No man's land, Harold Pinter

21 septembre 1979
04m 08s
Réf. 00208

Notice

Résumé :

Après un extrait de la pièce, filmé au Théâtre du Gymnase-Marie Bell, dans la mise en scène de Roger Planchon (initialement créée en 1979 au TNP de Villeurbanne), Harold Pinter, accompagné de son traducteur Eric Kahane, explique comment lui est venue l'idée de cette pièce. L'auteur révèle au journaliste le processus de son écriture avec son ironie coutumière.

Date de diffusion :
21 septembre 1979
Source :
TF1 (Collection: Pleins feux )
Fiche CNT :

Éclairage

Harold Pinter (1930 - 2008) est un dramaturge et metteur en scène britannique. Il est très influencé par Samuel Beckett, et est souvent considéré comme un des héritiers majeurs du Théâtre de l'Absurde.

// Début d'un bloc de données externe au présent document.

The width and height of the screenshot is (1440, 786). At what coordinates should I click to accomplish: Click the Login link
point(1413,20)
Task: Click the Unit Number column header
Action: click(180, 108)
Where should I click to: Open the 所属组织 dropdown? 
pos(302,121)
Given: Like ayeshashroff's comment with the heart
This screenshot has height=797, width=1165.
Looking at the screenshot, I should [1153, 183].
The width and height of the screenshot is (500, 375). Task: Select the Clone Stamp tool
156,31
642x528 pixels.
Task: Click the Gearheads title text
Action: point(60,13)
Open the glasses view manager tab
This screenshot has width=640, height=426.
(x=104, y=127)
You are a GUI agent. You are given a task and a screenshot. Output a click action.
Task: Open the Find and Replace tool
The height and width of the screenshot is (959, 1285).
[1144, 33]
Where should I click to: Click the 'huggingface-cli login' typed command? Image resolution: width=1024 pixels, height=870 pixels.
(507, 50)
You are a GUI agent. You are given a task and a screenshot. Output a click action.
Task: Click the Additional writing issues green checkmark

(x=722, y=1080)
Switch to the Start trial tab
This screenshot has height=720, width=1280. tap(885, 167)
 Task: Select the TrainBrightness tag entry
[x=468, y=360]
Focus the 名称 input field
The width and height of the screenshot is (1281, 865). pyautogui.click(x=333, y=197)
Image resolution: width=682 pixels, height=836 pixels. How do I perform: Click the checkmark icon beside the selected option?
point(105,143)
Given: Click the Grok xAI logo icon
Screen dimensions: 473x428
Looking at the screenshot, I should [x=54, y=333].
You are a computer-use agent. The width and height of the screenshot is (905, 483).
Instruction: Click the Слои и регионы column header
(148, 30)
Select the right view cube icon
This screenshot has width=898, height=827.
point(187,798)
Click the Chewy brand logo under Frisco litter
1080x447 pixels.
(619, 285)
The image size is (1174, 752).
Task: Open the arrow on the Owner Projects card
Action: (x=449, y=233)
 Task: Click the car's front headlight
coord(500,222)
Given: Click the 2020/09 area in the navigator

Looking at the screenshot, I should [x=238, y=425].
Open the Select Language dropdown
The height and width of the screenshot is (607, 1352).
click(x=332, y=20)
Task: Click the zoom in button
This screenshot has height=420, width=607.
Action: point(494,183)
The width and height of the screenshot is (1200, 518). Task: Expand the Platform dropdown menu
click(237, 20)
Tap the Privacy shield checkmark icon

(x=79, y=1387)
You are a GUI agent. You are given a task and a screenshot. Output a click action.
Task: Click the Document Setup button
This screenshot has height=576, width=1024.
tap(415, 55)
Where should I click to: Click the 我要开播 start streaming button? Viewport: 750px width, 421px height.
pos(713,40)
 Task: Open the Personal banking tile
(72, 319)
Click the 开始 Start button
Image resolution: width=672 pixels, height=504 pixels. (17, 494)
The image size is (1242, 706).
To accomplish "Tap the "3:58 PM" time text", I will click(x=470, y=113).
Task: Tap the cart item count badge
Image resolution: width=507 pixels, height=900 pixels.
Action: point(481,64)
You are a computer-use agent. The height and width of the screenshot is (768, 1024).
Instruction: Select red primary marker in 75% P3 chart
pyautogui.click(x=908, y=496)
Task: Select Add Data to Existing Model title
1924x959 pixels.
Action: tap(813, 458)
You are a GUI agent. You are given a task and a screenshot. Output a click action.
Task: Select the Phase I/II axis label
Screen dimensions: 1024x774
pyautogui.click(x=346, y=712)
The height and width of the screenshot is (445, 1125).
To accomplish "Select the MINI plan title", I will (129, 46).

Dans No Man's Land, un poète alcoolique, Hirst, amène chez lui, un soir, un poète désargenté, Spooner. Celui-ci est observé d'un œil soupçonneux par les deux hommes à tout faire de Hirst, Foster et Briggs. A première vue, l'intrigue peut sembler très réaliste ; elle s'inscrit en outre dans une logique assez courante chez Pinter. Spooner, en effet, incarne l'intrus qui vient menacer le statu-quo qui existait avant son arrivée. Il est ici également un alter ego de Hirst : l'un est un poète qui a réussi, reconnu par le public, vivant bien de son art, mais également perdu dans ses souvenirs et en passe de se noyer dans la boisson. L'autre est un poète maudit, qui semble tenter par tous les moyens de ramener son comparse vers le chemin de la créativité – à ce titre, le monologue de Spooner à la fin de la pièce, incitant Hirst à le choisir comme secrétaire et à accepter une lecture publique de ses œuvres, est exemplaire. Mais la pièce de Pinter va bien plus loin que ces considérations réalistes.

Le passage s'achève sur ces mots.